Exercise details ->
How many lines in the entries below include the word "agent"? Respond with the number only.

Dataset extract ->
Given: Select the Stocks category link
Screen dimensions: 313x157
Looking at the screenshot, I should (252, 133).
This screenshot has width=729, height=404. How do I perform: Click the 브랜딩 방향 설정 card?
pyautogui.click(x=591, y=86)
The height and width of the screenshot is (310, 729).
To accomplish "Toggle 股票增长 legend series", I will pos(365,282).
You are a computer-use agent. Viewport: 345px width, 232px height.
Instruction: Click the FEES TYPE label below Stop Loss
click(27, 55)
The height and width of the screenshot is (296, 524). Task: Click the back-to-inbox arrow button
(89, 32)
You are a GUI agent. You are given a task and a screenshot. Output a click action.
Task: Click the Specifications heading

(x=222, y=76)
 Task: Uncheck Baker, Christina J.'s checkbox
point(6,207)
--
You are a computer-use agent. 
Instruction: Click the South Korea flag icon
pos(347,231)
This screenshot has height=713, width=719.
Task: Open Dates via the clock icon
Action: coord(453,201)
--
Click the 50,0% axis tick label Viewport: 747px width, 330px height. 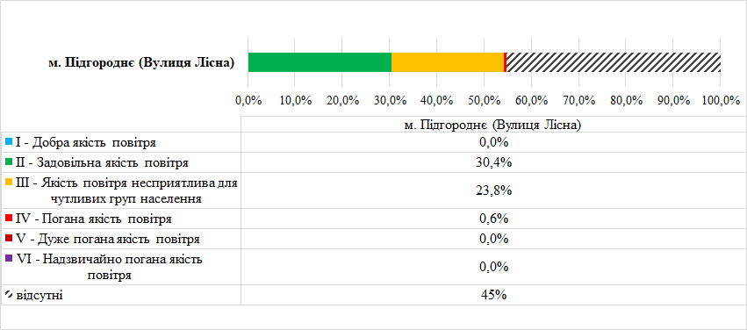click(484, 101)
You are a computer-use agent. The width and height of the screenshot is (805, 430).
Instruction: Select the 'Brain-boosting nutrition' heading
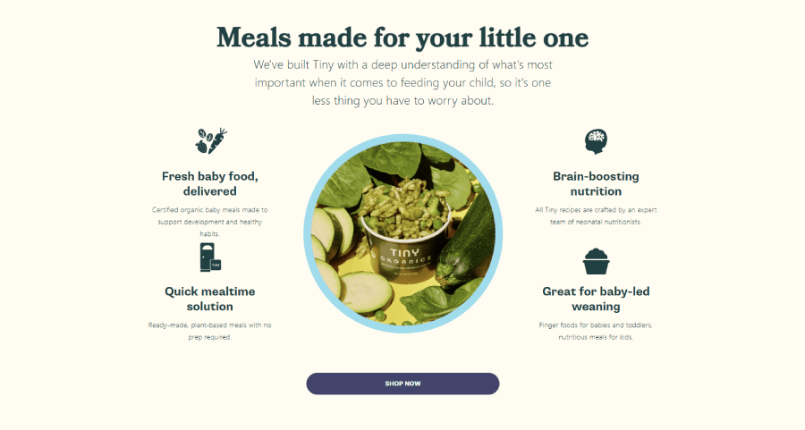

Solved problem ->
4